* _Texte du document_
------------------------------------------------------------------------
Combien de temps avez-vous consacré à la recherche et à l’écriture de ce livre ? Y a-t-il des moments où l’histoire de François Martin vous a particulièrement surpris ?

 

J’ai commencé à travailler dans les archives alors que je n’avais pas encore terminé « L’âge de piastre ». L’impatience de la plume ! Je ne sais pas pourquoi mais cela ne me gène pas de mener plusieurs projets d’écriture dans le même temps. Il m’arrive de résoudre un problèmes d’écriture dans un texte en travaillant sur un autre. Je peux dire que j’ai passé plus de deux ans sur le récit de François Martin.
------------------------------------------------------------------------
* _Enregistrements fournis_
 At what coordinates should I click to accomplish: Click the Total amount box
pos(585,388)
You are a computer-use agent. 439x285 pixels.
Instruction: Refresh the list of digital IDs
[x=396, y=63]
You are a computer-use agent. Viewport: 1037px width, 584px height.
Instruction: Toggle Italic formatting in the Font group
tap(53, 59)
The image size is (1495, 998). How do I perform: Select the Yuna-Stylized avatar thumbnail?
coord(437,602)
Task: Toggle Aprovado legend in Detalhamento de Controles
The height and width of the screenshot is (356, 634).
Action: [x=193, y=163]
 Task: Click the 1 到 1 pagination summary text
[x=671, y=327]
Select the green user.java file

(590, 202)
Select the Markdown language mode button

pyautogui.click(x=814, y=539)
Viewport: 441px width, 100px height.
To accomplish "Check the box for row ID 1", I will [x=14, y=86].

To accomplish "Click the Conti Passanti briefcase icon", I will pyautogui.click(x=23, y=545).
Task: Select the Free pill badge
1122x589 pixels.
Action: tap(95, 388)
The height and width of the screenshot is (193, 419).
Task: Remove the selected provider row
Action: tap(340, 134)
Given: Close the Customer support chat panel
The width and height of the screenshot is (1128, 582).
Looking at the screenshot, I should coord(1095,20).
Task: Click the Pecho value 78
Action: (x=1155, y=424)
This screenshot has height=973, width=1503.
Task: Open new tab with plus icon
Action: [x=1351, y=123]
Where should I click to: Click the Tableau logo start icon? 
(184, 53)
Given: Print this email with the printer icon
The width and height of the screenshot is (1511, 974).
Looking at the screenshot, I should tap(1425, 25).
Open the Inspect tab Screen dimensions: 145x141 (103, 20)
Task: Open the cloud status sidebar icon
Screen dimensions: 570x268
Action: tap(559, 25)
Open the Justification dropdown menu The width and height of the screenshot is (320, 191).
------------------------------------------------------------------------
* _À propos_
Modifiez le passage du texte allant de « J’ai commencé à » jusqu'à « de François Martin. » inclus, en y remplaçant « archives » par « bibliothèques ». Ces enregistrements ne proviennent pas de la même source que le texte.

* _Corrigé_
J’ai commencé à travailler dans les bibliothèques alors que je n’avais pas encore terminé « L’âge de piastre ». L’impatience de la plume ! Je ne sais pas pourquoi mais cela ne me gène pas de mener plusieurs projets d’écriture dans le même temps. Il m’arrive de résoudre un problèmes d’écriture dans un texte en travaillant sur un autre. Je peux dire que j’ai passé plus de deux ans sur le récit de François Martin.